(Pixel coordinate grounding data)
☆ ☆ ☆ ☆ ☆ ☆ ☆

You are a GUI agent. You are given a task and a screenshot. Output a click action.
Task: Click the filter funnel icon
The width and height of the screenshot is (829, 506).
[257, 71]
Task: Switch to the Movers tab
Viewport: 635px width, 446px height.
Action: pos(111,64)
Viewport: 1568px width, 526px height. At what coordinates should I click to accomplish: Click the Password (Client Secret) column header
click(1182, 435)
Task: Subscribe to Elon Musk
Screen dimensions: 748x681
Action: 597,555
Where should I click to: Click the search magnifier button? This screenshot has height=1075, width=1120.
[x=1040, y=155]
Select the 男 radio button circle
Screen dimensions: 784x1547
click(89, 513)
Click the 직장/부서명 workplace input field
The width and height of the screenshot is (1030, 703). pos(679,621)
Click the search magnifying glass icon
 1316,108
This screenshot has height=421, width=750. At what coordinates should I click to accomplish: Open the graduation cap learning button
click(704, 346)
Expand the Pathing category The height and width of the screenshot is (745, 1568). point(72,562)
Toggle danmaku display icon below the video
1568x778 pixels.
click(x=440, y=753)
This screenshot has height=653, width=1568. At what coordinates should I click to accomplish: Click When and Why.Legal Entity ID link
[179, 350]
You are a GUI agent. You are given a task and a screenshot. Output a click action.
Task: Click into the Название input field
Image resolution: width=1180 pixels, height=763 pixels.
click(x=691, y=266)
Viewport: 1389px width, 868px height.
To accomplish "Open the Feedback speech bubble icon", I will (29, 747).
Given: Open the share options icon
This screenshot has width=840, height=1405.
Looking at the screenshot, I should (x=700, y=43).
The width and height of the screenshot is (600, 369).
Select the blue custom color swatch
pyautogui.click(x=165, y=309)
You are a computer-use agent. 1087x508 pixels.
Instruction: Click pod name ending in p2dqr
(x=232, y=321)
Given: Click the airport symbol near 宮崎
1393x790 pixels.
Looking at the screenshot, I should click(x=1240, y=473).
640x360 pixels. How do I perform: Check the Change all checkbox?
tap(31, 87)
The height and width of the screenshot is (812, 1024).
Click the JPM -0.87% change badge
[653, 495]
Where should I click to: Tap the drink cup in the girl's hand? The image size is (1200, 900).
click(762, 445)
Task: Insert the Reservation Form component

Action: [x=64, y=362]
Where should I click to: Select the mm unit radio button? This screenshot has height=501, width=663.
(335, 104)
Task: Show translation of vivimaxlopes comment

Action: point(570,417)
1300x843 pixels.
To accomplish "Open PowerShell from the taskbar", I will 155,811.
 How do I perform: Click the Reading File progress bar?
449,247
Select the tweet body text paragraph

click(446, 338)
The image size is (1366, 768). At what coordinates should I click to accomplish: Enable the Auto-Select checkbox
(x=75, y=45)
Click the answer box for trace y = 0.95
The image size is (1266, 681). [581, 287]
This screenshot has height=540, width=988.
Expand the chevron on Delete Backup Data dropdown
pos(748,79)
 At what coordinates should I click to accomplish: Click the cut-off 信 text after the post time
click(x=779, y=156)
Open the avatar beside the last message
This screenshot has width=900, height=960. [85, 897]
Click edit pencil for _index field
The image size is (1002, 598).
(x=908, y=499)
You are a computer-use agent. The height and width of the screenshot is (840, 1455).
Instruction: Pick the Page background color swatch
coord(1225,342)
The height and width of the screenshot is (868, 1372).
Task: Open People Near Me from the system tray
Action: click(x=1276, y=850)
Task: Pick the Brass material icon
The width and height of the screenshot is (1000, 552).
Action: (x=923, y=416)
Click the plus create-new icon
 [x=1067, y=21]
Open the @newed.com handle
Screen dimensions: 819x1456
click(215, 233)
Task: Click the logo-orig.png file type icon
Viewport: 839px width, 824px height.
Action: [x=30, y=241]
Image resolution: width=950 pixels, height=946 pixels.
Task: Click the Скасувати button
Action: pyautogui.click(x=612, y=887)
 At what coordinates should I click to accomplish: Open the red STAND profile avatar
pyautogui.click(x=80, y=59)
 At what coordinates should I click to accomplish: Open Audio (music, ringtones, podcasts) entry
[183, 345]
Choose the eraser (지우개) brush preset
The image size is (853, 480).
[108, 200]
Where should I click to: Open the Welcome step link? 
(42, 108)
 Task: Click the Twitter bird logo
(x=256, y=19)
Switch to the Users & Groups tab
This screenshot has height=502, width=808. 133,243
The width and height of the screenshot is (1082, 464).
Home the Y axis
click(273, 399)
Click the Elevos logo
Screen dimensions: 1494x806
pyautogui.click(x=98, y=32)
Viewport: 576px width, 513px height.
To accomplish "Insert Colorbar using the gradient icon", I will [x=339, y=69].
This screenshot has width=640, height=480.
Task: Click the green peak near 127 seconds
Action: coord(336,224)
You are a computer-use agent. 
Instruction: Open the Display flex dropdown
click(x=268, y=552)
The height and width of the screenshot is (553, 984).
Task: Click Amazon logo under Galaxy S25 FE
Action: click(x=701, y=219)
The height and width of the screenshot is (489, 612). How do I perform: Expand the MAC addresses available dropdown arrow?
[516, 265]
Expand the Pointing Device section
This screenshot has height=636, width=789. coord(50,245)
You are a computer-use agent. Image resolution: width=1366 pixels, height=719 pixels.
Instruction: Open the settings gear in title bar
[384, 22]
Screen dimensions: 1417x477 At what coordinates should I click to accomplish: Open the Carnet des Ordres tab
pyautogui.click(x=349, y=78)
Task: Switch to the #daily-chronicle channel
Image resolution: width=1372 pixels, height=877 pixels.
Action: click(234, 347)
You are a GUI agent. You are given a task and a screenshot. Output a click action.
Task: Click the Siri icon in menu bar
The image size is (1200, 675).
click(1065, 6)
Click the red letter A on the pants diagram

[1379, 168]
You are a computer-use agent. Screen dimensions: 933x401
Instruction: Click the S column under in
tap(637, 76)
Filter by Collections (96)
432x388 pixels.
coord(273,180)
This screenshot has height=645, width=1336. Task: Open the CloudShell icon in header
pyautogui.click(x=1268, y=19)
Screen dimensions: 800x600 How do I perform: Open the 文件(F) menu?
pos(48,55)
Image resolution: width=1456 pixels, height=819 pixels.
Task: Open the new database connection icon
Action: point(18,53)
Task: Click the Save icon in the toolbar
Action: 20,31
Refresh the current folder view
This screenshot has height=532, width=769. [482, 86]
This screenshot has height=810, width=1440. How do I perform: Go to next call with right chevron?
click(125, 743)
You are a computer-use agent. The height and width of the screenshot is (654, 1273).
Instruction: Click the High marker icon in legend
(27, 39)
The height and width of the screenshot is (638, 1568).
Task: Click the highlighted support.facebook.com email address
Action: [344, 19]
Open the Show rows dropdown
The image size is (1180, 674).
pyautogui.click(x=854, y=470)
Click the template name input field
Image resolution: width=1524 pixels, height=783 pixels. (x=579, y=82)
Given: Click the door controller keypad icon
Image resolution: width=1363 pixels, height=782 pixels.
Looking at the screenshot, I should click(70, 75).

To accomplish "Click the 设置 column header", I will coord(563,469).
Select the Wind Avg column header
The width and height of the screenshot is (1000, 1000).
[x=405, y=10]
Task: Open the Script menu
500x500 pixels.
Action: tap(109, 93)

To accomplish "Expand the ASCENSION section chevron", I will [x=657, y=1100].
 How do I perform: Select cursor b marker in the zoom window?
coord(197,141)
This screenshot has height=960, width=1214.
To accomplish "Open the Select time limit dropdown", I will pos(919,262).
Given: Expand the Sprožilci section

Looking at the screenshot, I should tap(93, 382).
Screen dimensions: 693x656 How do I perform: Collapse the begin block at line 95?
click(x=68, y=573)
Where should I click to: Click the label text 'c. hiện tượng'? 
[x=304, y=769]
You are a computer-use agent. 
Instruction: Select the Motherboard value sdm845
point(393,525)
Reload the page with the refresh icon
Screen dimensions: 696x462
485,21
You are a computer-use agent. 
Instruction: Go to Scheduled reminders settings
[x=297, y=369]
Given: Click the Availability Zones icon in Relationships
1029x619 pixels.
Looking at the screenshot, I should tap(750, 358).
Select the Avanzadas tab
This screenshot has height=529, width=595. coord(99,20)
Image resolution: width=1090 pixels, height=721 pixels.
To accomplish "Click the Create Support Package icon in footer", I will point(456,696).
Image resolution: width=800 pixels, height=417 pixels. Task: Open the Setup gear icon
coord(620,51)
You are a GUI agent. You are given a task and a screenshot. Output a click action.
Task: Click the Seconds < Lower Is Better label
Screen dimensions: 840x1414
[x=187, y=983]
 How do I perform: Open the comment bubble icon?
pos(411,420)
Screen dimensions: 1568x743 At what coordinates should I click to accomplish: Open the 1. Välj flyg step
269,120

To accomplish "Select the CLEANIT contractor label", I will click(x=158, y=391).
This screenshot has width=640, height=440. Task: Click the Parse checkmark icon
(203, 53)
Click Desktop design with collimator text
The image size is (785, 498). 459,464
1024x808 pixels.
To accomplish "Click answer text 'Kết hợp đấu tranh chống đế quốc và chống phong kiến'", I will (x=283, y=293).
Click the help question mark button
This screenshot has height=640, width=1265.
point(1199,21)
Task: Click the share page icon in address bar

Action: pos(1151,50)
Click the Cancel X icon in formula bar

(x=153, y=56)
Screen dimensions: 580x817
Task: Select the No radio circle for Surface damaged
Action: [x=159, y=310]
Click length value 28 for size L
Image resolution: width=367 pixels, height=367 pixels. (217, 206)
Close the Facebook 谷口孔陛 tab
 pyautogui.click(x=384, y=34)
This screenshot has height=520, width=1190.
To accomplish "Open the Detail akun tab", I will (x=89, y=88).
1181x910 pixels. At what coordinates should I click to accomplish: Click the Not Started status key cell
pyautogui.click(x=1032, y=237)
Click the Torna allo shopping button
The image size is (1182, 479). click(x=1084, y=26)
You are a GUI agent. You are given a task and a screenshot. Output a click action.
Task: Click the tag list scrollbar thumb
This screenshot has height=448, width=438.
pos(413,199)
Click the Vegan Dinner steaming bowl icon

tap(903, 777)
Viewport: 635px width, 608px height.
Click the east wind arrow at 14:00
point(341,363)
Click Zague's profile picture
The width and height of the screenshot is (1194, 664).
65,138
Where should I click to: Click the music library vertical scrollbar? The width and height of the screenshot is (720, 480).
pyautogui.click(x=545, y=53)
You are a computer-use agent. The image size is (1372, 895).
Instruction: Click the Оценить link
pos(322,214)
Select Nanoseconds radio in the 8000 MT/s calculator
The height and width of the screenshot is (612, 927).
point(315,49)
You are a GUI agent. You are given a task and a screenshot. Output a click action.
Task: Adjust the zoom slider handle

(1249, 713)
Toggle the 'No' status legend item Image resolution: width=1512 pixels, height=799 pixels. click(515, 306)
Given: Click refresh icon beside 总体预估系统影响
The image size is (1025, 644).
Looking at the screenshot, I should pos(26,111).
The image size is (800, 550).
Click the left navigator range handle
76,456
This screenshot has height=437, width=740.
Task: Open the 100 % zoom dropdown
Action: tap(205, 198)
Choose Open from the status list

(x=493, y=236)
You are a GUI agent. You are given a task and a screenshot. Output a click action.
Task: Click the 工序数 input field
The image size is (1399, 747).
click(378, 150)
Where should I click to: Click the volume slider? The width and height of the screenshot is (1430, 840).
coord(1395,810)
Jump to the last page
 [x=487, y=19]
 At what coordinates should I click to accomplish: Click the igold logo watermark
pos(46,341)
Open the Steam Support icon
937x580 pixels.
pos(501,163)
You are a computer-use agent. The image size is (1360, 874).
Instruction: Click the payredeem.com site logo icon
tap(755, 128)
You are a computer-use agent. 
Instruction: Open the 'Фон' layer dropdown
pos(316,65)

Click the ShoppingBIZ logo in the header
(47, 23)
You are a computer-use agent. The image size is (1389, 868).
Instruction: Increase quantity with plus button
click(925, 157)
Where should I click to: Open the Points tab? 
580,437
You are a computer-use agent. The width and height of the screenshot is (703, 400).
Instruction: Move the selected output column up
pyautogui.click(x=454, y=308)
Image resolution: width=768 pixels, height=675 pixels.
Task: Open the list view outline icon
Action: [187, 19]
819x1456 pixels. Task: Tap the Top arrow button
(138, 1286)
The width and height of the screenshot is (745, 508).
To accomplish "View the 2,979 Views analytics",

☆ ☆ ☆ ☆ ☆ ☆ ☆

Using the data above, copy each line that contains "Toggle".

### Result of the task
Toggle danmaku display icon below the video
Toggle the 'No' status legend item Image resolution: width=1512 pixels, height=799 pixels. click(515, 306)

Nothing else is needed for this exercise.